# Consigne donnée 1:
Recopiez à l'identique les entrées, depuis la ligne contenant « Image resolution: width=952 pixels, height=1233 pixels. In » jusqu'à la ligne contenant « Technologies [752, 184] », ces deux lignes comprises.

# Extrait:
= = = = = = =

A. La primauté de l’objectif de maintien des droits
La Cour rappelle elle-même l’objectif poursuivi par la directive 77/187, qui « tend à assurer le maintien des droits des travailleurs en cas de changement de chef d’entreprise en leur permettant de rester au service du nouvel employeur dans les mêmes conditions que celles convenues avec le cédant ». C’est à l’aune de cette finalité protectrice que la décision doit être comprise. En fixant une date de transfert unique et objective, la Cour garantit la continuité des relations de travail sans interruption et sans modification au détriment des salariés.
La solution assure qu’aucun vide juridique ne puisse apparaître entre la fin de la relation de travail avec le cédant et le début de celle avec le cessionnaire. Le transfert des obligations de l’employeur s’opère de plein droit au moment du transfert de l’entité, empêchant ainsi que le travailleur soit privé de la protection de la directive au seul motif que son contrat de travail formel avec le cessionnaire a été conclu postérieurement à cet événement. L’interprétation retenue est donc pleinement conforme à l’esprit de la législation communautaire, qui vise à ce que le transfert d’entreprise soit neutre pour les salariés.

= = = = = = =

# Données affichées:
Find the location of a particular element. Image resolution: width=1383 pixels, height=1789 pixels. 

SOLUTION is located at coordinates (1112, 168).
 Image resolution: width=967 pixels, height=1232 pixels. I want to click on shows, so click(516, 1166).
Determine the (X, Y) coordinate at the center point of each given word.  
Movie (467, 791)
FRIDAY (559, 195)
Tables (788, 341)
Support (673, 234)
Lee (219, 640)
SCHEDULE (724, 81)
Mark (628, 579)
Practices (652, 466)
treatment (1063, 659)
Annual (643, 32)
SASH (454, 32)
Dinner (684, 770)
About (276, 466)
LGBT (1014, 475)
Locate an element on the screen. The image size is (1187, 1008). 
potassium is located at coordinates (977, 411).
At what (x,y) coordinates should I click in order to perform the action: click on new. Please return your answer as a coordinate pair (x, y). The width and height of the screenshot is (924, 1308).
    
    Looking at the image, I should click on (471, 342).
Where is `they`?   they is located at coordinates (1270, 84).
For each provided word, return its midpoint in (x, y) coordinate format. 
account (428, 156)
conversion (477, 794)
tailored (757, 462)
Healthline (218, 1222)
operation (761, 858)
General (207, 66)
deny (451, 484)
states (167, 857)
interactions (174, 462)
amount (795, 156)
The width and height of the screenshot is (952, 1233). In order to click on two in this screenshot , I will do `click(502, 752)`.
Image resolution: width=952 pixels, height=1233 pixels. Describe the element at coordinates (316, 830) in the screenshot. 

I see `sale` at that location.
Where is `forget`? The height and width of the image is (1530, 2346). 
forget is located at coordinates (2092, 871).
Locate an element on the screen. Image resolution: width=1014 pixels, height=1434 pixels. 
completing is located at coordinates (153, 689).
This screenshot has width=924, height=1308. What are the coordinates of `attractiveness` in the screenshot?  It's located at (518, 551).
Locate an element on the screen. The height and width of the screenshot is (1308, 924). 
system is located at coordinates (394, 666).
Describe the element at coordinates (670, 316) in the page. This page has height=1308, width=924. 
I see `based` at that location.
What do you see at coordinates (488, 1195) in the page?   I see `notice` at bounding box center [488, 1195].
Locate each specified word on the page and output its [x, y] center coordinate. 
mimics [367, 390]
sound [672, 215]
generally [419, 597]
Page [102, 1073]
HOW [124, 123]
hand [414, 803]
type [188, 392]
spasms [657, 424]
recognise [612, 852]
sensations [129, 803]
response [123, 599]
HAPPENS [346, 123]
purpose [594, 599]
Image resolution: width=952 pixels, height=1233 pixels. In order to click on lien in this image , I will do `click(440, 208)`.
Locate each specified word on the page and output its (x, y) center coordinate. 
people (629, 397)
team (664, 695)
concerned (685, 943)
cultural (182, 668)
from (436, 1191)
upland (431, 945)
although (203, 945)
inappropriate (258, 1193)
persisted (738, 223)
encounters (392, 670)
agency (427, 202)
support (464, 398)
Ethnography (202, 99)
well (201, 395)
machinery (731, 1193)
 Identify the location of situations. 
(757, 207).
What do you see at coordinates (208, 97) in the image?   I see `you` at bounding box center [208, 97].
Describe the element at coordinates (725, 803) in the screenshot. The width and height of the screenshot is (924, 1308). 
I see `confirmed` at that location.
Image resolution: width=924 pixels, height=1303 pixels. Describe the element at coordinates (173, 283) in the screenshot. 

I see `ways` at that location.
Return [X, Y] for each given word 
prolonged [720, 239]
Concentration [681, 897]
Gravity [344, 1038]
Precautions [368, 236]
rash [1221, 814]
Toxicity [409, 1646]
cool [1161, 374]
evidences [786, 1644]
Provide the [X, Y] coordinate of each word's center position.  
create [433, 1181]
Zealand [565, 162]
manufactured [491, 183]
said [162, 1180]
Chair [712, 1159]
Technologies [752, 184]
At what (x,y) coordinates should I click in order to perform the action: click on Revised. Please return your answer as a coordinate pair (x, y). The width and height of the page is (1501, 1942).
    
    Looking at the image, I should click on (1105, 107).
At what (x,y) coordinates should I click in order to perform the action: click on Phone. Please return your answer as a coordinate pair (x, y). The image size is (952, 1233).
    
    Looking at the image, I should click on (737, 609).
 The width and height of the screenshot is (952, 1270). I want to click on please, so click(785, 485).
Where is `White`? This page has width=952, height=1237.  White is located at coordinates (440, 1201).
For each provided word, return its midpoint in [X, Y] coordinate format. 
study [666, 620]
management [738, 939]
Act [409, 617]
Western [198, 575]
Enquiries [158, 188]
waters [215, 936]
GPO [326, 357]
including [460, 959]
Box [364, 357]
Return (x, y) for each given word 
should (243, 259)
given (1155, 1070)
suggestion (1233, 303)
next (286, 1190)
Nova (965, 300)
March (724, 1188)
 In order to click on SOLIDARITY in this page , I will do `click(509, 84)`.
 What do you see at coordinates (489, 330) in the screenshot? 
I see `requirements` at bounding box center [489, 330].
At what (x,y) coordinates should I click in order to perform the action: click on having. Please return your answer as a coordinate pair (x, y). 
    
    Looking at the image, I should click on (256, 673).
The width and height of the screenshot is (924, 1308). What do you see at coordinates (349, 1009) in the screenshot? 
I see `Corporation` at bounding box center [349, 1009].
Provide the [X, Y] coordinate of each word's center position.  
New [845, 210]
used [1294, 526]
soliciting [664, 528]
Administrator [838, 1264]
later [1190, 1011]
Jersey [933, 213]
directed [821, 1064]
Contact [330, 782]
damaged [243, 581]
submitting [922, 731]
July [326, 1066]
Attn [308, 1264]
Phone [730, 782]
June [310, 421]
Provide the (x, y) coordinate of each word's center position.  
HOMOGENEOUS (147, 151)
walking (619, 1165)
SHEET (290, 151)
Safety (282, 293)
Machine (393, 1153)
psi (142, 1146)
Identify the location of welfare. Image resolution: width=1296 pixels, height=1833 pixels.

= = = = = = =

# Consigne donnée 2:
Rédigez la suite du commentaire sur la directive 77/187 et le maintien des droits des travailleurs, en reprenant après sa dernière phrase.

# Réponse produite 1:
Image resolution: width=952 pixels, height=1233 pixels. In order to click on lien in this image , I will do `click(440, 208)`.
Locate each specified word on the page and output its (x, y) center coordinate. 
people (629, 397)
team (664, 695)
concerned (685, 943)
cultural (182, 668)
from (436, 1191)
upland (431, 945)
although (203, 945)
inappropriate (258, 1193)
persisted (738, 223)
encounters (392, 670)
agency (427, 202)
support (464, 398)
Ethnography (202, 99)
well (201, 395)
machinery (731, 1193)
 Identify the location of situations. 
(757, 207).
What do you see at coordinates (208, 97) in the image?   I see `you` at bounding box center [208, 97].
Describe the element at coordinates (725, 803) in the screenshot. The width and height of the screenshot is (924, 1308). 
I see `confirmed` at that location.
Image resolution: width=924 pixels, height=1303 pixels. Describe the element at coordinates (173, 283) in the screenshot. 

I see `ways` at that location.
Return [X, Y] for each given word 
prolonged [720, 239]
Concentration [681, 897]
Gravity [344, 1038]
Precautions [368, 236]
rash [1221, 814]
Toxicity [409, 1646]
cool [1161, 374]
evidences [786, 1644]
Provide the [X, Y] coordinate of each word's center position.  
create [433, 1181]
Zealand [565, 162]
manufactured [491, 183]
said [162, 1180]
Chair [712, 1159]
Technologies [752, 184]

# Réponse produite 2:
B. La portée de la solution : la neutralisation des montages contractuels
Cet arrêt revêt une portée de principe considérable en ce qu’il fournit aux juridictions nationales une méthode claire pour apprécier des situations de transfert complexes. Il les invite à dépasser les apparences et les qualifications contractuelles données par les parties pour rechercher la réalité du transfert de la responsabilité de l’exploitation. Le fait que les travailleurs aient été initialement « détachés » puis « embauchés » plus tard par le cessionnaire est jugé inopérant pour déterminer la date du transfert des contrats de travail.
La décision a pour effet de rendre inefficaces les montages par lesquels un cédant et un cessionnaire chercheraient à différer artificiellement la date du transfert des contrats de travail pour se soustraire à leurs obligations. En liant le transfert des contrats au transfert factuel de l’entité économique, la Cour s’assure que les droits des travailleurs, notamment en matière d’ancienneté, sont préservés indépendamment des arrangements conclus entre les employeurs successifs. La protection des travailleurs prime ainsi sur la liberté contractuelle du cédant et du cessionnaire dans l’organisation de leurs relations.